Know the causes of Itchy Red Bumps
· Virus – Measles, roseola and chicken pox are all examples of skin bumps caused by virus
· Bacteria – Intertrigo is an example of rash caused by bacteria
· Fungus – Ring worm and athlete’s foot are examples of skin bumps caused by fungus.
Treatments of Itchy Red Bumps
Self-Help – At home-treatments can clear most of itchy red bumps on the skin. Conditions like Intertrigo can go away on its own – provided you practice good hygiene and avoid tight clothes.
· Avoid triggers – If you can find out what is caused the rash – a bathing soap, beauty product, laundry detergent or exposure to an irritant such as poison ivy – you must avoid it and let you skin heal.
· Keep the rash moist – A rich, fragrance-free skin moisturizer like Aquaphor, Vanicream and Eucerin can aid keep the itchy, red bumpy area soft.
· Do not Scratch – Scratching injures your skin and worsens the infected the area and prone it to infection.
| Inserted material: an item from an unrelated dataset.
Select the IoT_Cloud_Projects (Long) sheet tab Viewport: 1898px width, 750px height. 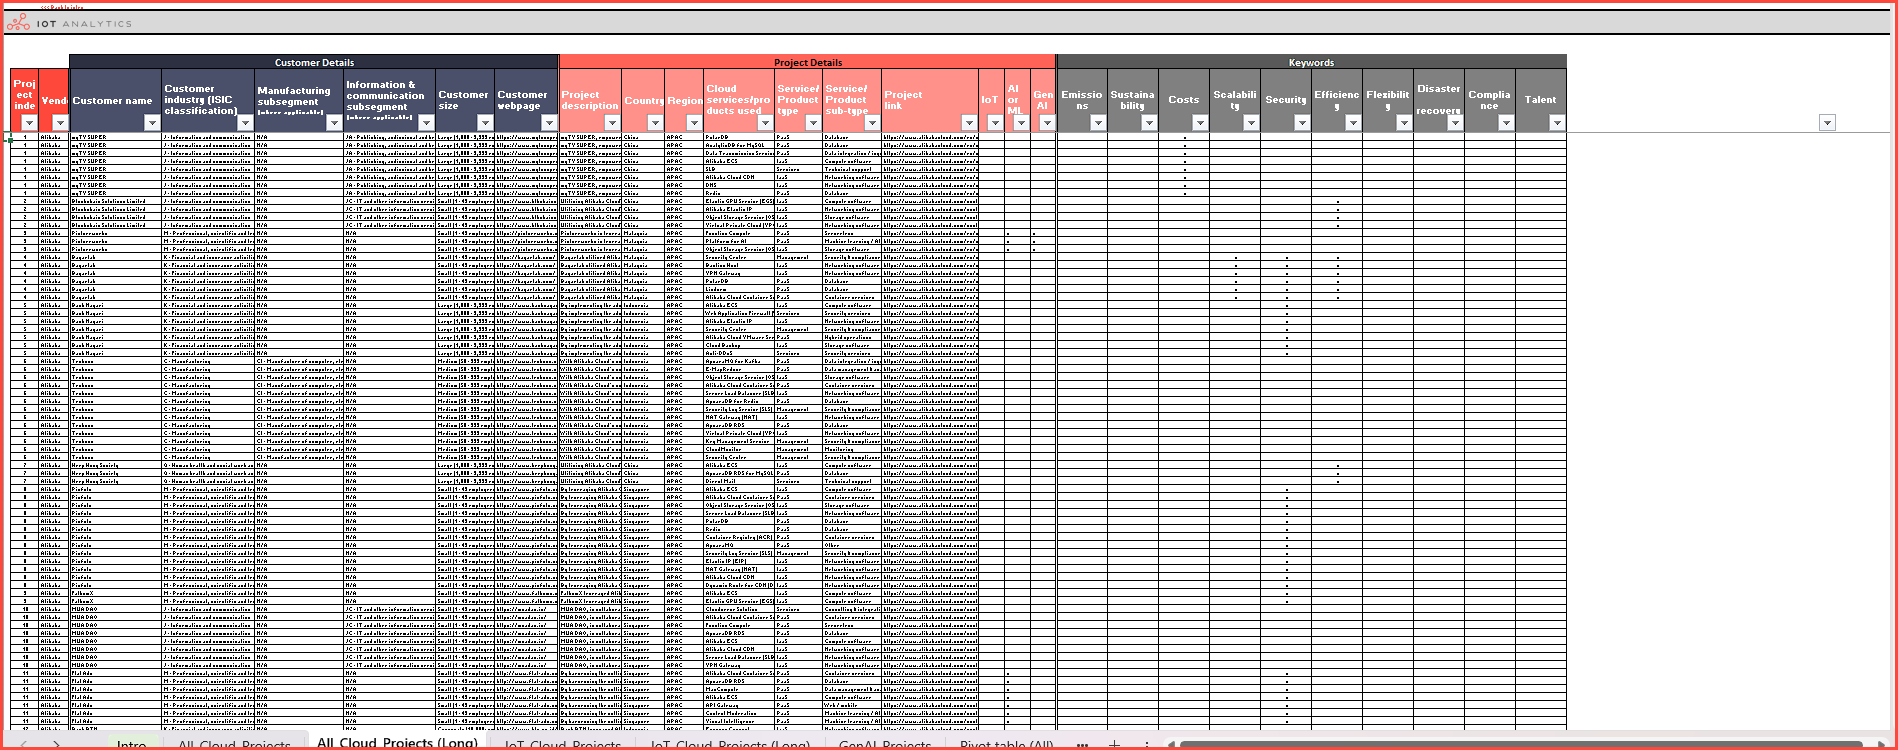[x=730, y=744]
In case, the itching cannot be avoided, Try hydrocortisone cream or anti-itch gel to provide you some relief from the itchy bumps.
· Take antihistamine – A lot of allergy medications – from Allerga to Zyrtec can aid stop the itch and speed-up the healing process. They can even make hive fade completely.
When to visit a Doctor?
If home treatments do not help you to get rid of red itchy bumps on skin, it may be the time to visit the skin-care doctor for a more potent treatment. The doctor may prescribe:
Antifungal or antibiotics – For infections such as folliculitis, your skin-specialist may prescribe a topical or oral antifungal or antibiotic medication that can heal the rash.
Corticosteriods – You skin doctor may prescribe steroid creams like hydrocortisone that are strong as compared to other over-the-counter creams to aid stop the itch and hasten the recovery.
Is Your Rash Contagious?
Rashes on skin look fairly scruffy, especially if you have itchy red bumps on skin that are oozing sores. With all that scary-appearing skin, you may think if rashes are contagious. In reality, it chiefly depends on the type of rash or skin bumps you have. Some skin bumps look very bad, like severe cases of Intertrigo and shingles, but they are not contagious at all. On the contrary, ringworm, which most of the times is small and innocent-looking patch is extremely contagious. Your doctor will tell you if your skin bumps are contagious and the measures you must take to prevent it from spreading.